(Source records)
- - -
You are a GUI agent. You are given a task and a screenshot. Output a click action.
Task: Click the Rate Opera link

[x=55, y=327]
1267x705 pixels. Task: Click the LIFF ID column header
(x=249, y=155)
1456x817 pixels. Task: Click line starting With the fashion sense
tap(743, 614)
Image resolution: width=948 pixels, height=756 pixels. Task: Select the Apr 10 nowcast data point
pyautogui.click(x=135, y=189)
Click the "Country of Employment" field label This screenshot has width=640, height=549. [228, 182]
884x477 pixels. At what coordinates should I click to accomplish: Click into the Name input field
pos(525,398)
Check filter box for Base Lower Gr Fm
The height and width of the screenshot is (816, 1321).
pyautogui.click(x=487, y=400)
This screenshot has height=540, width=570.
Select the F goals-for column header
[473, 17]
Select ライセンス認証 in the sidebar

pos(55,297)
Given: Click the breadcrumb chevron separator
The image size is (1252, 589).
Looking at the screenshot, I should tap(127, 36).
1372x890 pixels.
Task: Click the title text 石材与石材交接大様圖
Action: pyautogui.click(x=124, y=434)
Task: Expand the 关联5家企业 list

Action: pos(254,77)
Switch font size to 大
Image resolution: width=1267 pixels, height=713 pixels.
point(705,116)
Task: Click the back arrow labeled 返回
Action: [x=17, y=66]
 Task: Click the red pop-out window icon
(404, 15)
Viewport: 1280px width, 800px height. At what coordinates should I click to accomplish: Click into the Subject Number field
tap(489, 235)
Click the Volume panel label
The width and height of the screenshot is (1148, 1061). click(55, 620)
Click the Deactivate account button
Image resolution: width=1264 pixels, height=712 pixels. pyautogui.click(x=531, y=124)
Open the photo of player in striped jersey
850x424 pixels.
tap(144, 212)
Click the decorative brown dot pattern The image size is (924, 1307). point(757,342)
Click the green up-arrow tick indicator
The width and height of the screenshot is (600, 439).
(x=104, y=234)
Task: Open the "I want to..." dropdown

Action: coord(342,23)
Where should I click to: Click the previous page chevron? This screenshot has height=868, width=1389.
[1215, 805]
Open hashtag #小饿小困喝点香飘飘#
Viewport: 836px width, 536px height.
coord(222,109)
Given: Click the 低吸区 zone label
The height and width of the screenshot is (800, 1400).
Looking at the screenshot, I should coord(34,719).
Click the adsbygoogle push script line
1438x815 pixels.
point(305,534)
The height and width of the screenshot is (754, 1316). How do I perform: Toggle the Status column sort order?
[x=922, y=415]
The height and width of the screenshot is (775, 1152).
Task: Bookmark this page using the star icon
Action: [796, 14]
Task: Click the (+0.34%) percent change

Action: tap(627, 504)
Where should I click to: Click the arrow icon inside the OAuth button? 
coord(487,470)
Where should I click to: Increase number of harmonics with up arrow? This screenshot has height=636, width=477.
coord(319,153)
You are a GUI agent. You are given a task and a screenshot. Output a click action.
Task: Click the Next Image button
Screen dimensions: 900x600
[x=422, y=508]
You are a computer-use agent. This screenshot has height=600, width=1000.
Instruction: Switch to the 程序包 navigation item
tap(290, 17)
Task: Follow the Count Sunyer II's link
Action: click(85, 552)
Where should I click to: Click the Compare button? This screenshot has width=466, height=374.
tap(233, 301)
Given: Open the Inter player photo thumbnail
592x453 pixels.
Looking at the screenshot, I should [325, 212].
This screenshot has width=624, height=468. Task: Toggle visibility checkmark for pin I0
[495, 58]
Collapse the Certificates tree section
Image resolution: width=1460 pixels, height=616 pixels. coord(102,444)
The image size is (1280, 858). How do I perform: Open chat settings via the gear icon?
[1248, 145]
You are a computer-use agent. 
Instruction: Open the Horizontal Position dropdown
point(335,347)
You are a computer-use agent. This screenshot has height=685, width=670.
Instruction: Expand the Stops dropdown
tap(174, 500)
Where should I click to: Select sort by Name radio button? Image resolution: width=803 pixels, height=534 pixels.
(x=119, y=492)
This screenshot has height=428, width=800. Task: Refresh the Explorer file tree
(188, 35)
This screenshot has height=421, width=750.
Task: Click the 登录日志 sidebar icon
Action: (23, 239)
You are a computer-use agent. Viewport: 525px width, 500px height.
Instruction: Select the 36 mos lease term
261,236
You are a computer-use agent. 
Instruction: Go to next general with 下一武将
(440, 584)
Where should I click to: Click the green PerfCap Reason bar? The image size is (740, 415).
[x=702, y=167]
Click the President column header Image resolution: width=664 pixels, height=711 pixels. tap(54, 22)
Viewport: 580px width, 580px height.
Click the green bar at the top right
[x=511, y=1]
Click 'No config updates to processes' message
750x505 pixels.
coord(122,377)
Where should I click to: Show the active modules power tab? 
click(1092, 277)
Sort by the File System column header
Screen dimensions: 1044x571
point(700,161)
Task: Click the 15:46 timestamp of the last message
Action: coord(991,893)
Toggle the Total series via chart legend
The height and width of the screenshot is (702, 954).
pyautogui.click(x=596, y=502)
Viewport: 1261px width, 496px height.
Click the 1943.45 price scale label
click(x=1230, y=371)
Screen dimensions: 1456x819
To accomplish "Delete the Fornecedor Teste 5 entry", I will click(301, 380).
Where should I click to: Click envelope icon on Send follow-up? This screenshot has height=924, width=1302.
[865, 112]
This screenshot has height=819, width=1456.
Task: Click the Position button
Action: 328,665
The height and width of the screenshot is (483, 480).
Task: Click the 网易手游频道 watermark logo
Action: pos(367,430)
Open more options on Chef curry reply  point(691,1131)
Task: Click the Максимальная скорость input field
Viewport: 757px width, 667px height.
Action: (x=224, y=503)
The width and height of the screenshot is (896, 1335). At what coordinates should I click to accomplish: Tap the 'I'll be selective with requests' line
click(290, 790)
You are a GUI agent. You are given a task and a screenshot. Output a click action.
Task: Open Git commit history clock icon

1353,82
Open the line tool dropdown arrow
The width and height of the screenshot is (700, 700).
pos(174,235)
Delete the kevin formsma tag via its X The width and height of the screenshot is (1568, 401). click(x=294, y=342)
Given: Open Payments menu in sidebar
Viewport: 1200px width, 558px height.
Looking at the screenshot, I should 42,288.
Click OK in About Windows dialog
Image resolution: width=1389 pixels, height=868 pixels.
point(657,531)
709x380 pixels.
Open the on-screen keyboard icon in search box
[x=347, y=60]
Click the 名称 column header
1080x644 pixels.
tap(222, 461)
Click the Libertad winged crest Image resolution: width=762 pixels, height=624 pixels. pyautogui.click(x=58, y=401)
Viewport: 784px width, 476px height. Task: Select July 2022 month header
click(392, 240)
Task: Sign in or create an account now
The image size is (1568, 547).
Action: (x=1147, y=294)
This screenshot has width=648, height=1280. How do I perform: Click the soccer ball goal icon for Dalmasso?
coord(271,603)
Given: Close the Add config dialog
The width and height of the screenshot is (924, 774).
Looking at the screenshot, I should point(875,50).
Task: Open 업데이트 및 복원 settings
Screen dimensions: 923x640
- - -
Beginning with the line that contains "Click the 名称 column header", return every line through the end of the data above, exactly as written.

» **Solution for this problem**:
Click the 名称 column header
1080x644 pixels.
tap(222, 461)
Click the Libertad winged crest Image resolution: width=762 pixels, height=624 pixels. pyautogui.click(x=58, y=401)
Viewport: 784px width, 476px height. Task: Select July 2022 month header
click(392, 240)
Task: Sign in or create an account now
The image size is (1568, 547).
Action: (x=1147, y=294)
This screenshot has width=648, height=1280. How do I perform: Click the soccer ball goal icon for Dalmasso?
coord(271,603)
Given: Close the Add config dialog
The width and height of the screenshot is (924, 774).
Looking at the screenshot, I should point(875,50).
Task: Open 업데이트 및 복원 settings
Screen dimensions: 923x640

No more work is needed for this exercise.